Ikan babi adalah jenis ikan yang cukup mudah ditemui di Kampung Sikka. Nelayan di Sikka-Lela biasa menangkap ikan berjenis besar ini tapi memiliki kekhasan dalam cita rasa dan akibat mengkomsumsinya. Ganasnya saat di olah untuk menjadi santapan, minyak yang keluar dari tubuhnya akan sangat berlimpah ruah bahkan bara api yang dipakai untuk memanggang daging ikan tersebut akan padam seketika. Begitulah cerita yang pernah mengalami makan ikan babi tersebut.
Nah ini nih yang paling jahat dari sang ikan tersebut. Jangan sekali-sekali untuk menyantap daging ikan tersebut terlalu banyak. Cukup sepotong kecil saja.
Kenapa?Ikan ini dagingnya memang sangat lezat sekali, TAPI akibat yang ditimbulkannya ini nih yang bikin pusing kepala. Setelah menyantap daging ikan tersebut, secara tak sadar, secara diam-diam, secara tak pakai permisi, tak minta ijin terlebih dahulu minyak dari sang ikan yang yang kita santap dagingnya tadi akan keluar dari (MAAP !!) dubur kita, menetes tanpa pemberitahuan. Dan ini akan keluar secara terus-menerus seharian, sampai selesai. Aneh, entah ikan ini termasuk jenis apa, keluarganya apa, bahasa biologinya apa.

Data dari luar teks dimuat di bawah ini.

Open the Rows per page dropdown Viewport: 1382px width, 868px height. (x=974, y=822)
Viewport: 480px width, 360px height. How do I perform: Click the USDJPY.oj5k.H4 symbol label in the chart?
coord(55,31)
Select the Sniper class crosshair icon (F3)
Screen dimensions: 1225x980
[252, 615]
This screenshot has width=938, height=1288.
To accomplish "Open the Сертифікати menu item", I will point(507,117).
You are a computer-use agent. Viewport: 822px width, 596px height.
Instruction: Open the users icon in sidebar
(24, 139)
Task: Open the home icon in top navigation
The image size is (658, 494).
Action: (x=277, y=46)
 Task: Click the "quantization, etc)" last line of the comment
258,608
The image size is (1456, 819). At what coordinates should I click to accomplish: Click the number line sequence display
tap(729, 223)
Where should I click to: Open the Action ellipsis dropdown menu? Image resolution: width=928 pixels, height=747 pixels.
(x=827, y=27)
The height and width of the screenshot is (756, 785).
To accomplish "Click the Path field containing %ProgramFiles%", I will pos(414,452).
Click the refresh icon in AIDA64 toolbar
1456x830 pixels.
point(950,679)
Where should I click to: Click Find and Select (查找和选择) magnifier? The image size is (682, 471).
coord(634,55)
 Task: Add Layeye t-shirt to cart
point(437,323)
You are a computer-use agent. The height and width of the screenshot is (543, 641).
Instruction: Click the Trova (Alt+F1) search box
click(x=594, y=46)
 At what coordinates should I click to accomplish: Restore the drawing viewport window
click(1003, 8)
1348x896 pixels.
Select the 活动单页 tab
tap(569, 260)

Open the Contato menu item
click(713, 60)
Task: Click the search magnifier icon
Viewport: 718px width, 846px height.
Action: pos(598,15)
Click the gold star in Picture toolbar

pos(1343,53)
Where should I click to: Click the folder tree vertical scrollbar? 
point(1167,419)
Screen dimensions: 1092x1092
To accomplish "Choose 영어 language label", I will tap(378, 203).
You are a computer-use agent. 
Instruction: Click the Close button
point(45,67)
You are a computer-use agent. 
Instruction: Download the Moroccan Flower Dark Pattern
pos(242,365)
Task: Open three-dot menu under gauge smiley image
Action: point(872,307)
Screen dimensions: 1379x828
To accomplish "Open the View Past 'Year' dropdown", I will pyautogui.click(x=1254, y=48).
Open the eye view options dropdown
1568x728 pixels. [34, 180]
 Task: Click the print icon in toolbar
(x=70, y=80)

Ikan yang sering disebut masyarakat Sikka-Lela dengan panggilan ikan babi (karena lemaknya yang banyak) berada dalam habitatnya di dasar laut yang cukup dalam. Sekali-sekali para pemancing pantai selatan ini menangkapnya.Jika berkunjung ke pantai selatan Sikka-Lela,tak ada salahnya untuk mencoba merasakan lezatnya ikan ini. Berani?